Click on the file and drag it to the music program. That’s it.
Have you never watched a music video on YouTube? That’s streaming. YouTube is the most popular streaming service on the planet.
FR posts YouTube videos all the time. So he does stream, but he does not play sore or online files on his 2-channel system.
I’m sensing a new book over the horizon, or at least I hope so. The subject of digital streaming presented in a manner that you’re laying out here is certainly one that I would buy.
‘Emians Discover DSD’??
As I just commented in yesterday’s Paul’s Post, I use my NAS to store DSD128 needle drop recording of some of my vinyl albums ( my initial focus is on 45 rpm albums to have four sides each 10 to 12 minutes long ). Since I am very new to this music server business, and I am old, and I am doing something more unique, it has been a very rocky road to getting it up and running.
The biggest problem was the lack of metadata. I do not know how it works when Paul records live musicians in DSD, but when I record my vinyl records in DSD my ADC does not magically go out to some server in the clouds and pull in the metadata. Fortunately my ADC does allow me to record in the .dsf file format which allows room for the metadata. Even more important, since my NAS was designed for digital audio use it allows me to edit the metadata, which in my case means add the metadata by hand.
It is a bit clunky right now, but as I get more practice it is getting more straight foreword. I really helps that I do not do tracks. If I record a 33 rpm record there are two files: Side 1 and Side 2. If it is a 45 rpm record than there are four tracks: Side 1, 2, 3, and 4. This gives me exactly what I want. A simple digital copy of my actual library of vinyl records.
I like what you’re trying to do Tony. I hope you ring out all the problems because this sounds interesting to me. I’d love to try it out but I’m not going to until the aggravation factor is over on your end.
There will be a surcharge for the aggravation that I will suffer so that you can use my experience without the aggravation. It must paid in cases of my favorite tequila! 😉
Tony,
Yes, I’ve done this also and the results are amazing.
Several steps, however.
I purchased a Parasound phono pre years ago that had a USB out, the data stream from that records to a file which then can be manipulated and output to one’s choice of file format (in our case it’s .dsf (which is DSD.
Then, basic metadata is hand created and stored in the file. A labor of love.
I recorded my vinyl a few times. It’s easy with Devialet because it converts all analog to DXD and the usb socket is two-way, so connect your computer with a usb cable and you get a 24/192 PCM stream. No extra boxes needed.

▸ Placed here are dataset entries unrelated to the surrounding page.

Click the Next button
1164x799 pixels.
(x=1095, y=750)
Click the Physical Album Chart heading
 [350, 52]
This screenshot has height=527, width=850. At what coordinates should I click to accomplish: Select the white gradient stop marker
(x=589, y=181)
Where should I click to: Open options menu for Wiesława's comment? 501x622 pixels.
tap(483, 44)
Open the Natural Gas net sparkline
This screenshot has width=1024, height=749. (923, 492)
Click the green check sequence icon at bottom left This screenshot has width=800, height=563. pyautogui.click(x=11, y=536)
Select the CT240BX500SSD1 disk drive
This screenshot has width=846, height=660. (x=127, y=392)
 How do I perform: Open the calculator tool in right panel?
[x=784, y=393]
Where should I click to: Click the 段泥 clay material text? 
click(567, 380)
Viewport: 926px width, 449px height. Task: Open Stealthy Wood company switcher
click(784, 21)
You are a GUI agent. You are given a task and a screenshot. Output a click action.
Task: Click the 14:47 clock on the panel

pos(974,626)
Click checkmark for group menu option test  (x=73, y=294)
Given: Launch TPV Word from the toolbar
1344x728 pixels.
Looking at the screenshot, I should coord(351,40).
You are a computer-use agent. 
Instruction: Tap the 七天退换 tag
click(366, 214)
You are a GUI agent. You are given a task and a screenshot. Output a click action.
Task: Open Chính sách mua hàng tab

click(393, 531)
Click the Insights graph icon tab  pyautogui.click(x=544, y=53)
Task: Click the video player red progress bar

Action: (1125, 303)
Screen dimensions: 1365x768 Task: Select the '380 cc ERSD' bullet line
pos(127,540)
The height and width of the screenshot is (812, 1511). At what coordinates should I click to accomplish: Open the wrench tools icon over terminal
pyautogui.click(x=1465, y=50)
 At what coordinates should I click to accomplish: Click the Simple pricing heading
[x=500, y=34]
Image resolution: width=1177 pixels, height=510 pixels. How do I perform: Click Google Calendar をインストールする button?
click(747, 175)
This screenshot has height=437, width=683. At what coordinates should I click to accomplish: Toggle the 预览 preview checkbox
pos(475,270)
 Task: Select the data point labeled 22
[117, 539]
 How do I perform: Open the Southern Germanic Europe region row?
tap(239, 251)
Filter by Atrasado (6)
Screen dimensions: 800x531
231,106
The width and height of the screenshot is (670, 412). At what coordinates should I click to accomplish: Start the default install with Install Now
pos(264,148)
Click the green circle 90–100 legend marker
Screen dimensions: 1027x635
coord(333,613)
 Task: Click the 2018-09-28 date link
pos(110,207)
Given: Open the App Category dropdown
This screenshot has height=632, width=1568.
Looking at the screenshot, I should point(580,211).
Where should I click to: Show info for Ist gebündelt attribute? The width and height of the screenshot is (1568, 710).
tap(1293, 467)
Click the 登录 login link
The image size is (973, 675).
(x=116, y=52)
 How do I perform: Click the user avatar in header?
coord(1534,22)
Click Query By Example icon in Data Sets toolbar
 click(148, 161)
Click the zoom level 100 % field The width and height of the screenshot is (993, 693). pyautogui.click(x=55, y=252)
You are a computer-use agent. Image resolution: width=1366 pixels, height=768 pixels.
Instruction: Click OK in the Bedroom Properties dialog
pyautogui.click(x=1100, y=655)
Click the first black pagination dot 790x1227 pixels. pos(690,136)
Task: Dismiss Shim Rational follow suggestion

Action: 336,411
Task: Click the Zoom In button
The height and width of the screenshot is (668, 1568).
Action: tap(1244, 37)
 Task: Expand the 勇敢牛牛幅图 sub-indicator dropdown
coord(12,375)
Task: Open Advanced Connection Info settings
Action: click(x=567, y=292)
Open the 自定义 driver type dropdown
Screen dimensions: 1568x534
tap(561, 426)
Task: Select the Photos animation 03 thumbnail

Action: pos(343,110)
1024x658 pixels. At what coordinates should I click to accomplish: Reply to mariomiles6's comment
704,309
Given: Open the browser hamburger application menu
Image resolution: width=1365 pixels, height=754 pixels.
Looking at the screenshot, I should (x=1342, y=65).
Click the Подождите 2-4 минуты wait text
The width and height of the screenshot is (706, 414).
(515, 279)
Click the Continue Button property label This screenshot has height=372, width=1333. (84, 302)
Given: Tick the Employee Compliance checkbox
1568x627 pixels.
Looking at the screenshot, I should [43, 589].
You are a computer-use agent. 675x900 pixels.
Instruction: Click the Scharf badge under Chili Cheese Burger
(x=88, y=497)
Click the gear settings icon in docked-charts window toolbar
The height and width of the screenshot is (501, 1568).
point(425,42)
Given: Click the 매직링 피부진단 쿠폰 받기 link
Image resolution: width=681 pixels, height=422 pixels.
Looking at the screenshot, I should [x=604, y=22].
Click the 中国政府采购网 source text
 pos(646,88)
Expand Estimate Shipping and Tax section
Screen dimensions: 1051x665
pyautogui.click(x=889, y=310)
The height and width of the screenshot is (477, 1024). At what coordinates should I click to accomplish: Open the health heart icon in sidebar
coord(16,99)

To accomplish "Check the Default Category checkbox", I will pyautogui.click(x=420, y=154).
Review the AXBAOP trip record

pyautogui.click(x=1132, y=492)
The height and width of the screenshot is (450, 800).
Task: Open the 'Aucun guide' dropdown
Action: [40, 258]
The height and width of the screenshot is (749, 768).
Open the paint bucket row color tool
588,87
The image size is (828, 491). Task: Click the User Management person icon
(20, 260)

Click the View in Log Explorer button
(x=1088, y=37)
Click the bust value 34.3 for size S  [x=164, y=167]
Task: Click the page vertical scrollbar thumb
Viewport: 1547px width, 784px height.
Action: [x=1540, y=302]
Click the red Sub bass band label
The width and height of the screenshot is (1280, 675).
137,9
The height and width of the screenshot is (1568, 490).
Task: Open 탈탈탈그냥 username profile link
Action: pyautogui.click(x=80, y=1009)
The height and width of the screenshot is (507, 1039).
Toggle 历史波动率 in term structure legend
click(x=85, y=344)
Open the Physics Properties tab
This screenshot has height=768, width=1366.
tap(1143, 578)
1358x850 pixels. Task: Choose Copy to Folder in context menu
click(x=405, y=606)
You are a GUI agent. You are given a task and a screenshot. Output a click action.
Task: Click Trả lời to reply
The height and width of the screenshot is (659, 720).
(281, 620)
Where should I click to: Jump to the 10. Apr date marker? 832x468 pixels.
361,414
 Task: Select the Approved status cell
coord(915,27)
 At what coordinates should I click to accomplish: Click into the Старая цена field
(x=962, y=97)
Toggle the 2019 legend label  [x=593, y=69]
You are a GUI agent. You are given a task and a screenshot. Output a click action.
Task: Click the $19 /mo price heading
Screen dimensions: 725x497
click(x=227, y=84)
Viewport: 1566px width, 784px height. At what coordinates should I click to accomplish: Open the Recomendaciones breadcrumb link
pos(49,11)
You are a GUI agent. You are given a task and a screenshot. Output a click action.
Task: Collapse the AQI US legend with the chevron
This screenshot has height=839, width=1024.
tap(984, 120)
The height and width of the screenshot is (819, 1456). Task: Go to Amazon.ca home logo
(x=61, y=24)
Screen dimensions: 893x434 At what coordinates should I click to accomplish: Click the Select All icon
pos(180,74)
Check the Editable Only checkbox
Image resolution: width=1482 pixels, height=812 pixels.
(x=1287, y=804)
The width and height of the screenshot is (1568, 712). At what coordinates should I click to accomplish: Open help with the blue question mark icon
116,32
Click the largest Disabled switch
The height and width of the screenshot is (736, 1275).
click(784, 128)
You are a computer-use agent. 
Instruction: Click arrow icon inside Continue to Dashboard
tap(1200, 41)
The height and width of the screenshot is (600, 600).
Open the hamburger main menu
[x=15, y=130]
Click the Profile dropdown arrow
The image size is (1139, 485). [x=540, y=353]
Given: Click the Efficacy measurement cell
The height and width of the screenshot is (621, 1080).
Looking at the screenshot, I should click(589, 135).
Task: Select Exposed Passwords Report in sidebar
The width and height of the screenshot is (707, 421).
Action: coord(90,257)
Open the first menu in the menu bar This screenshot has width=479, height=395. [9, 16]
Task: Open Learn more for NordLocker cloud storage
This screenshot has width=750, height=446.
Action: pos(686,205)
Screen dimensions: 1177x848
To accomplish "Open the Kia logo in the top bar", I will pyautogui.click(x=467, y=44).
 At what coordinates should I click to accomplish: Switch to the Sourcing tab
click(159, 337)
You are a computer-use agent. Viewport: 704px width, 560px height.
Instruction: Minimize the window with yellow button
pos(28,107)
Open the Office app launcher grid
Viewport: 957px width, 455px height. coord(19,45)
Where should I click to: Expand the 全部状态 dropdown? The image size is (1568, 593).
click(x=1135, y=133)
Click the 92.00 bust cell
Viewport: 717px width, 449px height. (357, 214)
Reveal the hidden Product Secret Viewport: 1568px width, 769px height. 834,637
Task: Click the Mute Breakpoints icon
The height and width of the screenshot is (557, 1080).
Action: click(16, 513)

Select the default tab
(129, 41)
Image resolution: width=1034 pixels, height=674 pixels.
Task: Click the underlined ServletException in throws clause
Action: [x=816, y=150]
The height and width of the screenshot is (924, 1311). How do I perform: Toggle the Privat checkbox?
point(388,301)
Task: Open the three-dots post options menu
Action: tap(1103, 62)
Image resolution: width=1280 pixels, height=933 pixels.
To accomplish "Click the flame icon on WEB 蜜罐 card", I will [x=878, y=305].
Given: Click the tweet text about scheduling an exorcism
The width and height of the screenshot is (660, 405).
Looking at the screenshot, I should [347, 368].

I used Vinyl Studio, its about $30 and gets metadata off the internet.
https://www.alpinesoft.co.uk
Personally, I prefer to play the records.
Thank you for this second installment Paul. This is perfect for a person like me who is not ready to get “into the weeds” on the particulars. One day I will get into streaming and this is helping to clear up whether that day is sooner or later – probably sooner. This is a big help. I don’t miss the old days of having to live with whatever was on the local radio stations. We are fortunate these days.
Streaming is good. Still I want to own physical copies in my library.
Buying a download or CD may give you a copy of the digital files, but it gives you no more rights as to what you can do with them than than a streamed version.
Some streaming sites like Qobuz and Spotify allow you to download files into an offline library, but they are encrypted.
The plus of the serving mechanisms is that they give the, yes, library experience. Except, I would see it more like an enormous bookshop – plenty of good stuff to sample, to whet your appetite. But the real test is that adjoining that space do you have the “perfect” reading room – can you go from the library to the latter and be totally caught up in the text, live what’s on the page? Or do you become itchy, a bit bored with the substance of the book – and want to head back to the store, to ‘juice up’ the vibe, again?